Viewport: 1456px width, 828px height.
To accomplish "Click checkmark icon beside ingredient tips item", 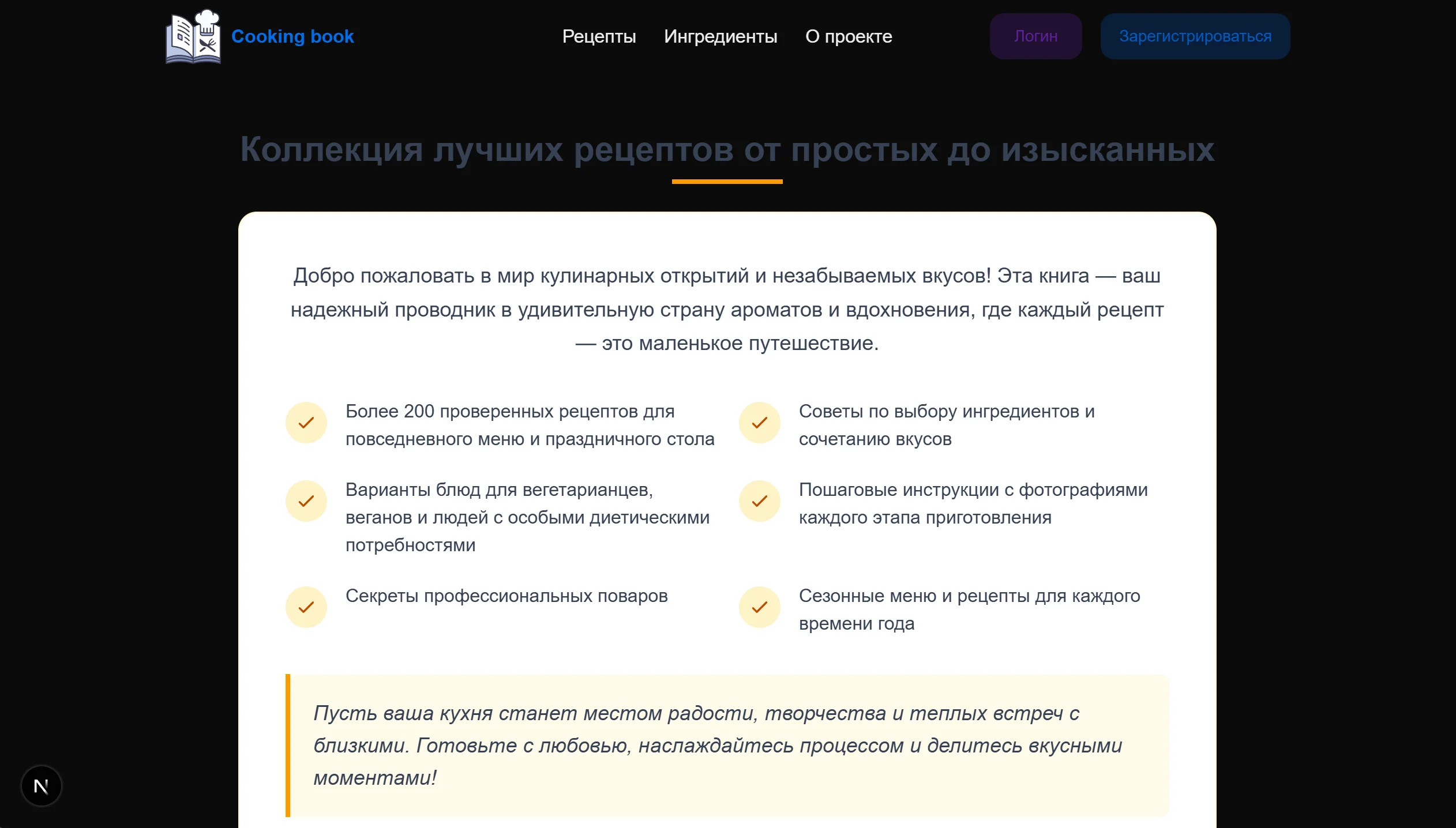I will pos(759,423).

* * *

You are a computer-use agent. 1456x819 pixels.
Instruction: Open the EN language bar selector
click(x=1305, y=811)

» **Task statement**: Give as a JSON list of strings, one string per line and blank lines omitted, the part of the items that opens with the line containing "You are a computer-use" and closes with the line containing "click(x=1305, y=811)", both included.

» **Reply**:
[
  "You are a computer-use agent. 1456x819 pixels.",
  "Instruction: Open the EN language bar selector",
  "click(x=1305, y=811)"
]